Miró al matemático Peter Bogert.

—¿Bien, qué?

Bogert se alisó el negro cabello con ambas manos a la vez.

—Ese fue el modelo R B número treinta y cuatro que hemos producido, Lanning. Todos los demás salieron estrictamente ortodoxos.

El tercer hombre en torno a la mesa, frunció el ceño. Milton Ashe era el oficial más joven de la Compañía U.S. Robot & Hombres Mecánicos, y estaba orgulloso de su cargo.

—Escuche, Bogert. No hubo el menor tropiezo en el tren de ensamblaje desde el inicio hasta el final: Lo garantizo.

Los gruesos labios de Bogert se dilataron en sonrisa condescendiente.

—¿De veras? Si usted puede responder por la totalidad del ensamblaje, recomendaré que le asciendan.

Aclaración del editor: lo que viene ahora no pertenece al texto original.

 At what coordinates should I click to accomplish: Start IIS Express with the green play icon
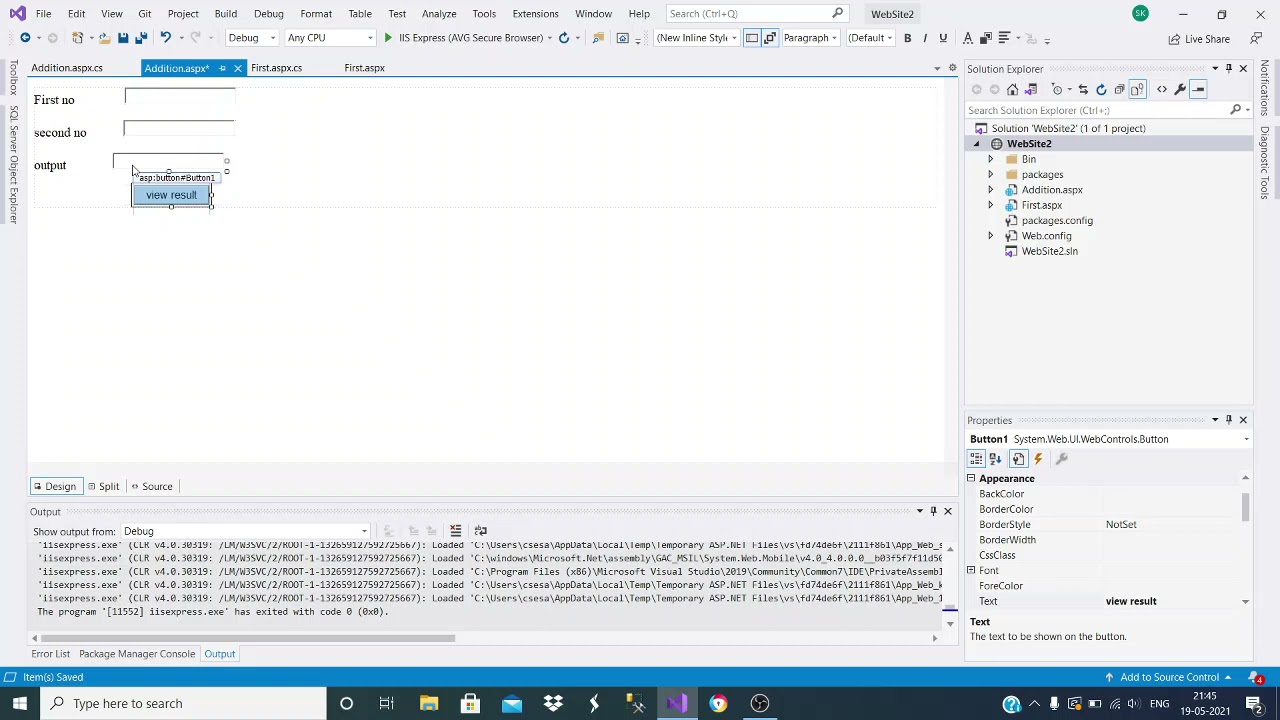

Para ser exactos, son necesarias setenta y cinco mil, doscientas treinta y cuatro operaciones para la manufactura de un solo cerebro positrónico, cada operación dependiendo por separado, y para un acabado satisfactorio, de cualquier número de factores que van de cinco a quinientos cinco. Si cualquiera de ellos sale imperfecto, el «cerebro» queda desbaratado. Estos datos los cito textualmente según nuestra propia ficha de información, Ashe.

Milton Ashe se sonrojó, pero una cuarta voz cortó en seco su réplica.

—Si vamos a empezar a tratar de echarnos la culpa de uno a otro, me voy.

Las manos de Susan Calvin estaban entrelazadas prietamente en su regazo, y las tenues líneas en torno a sus delgados y pálidos labios, se ahondaron.

—Tenemos entre manos un robot que lee los pensamientos y se me antoja que es mucho más importante que tratemos de averiguar simplemente porqué lee el pensamiento. No lo conseguiros a base de repetirnos: «¡Es culpa tuya! ¡Es culpa mía!»

Sus fríos ojos grises se posaron en Ashe, y él sonrió.

También sonrió Lanning, y como siempre en tales ocasiones, su largo cabello blanco y los penetrantes ojillos le hicieron el vivo retrato de un patriarca bíblico.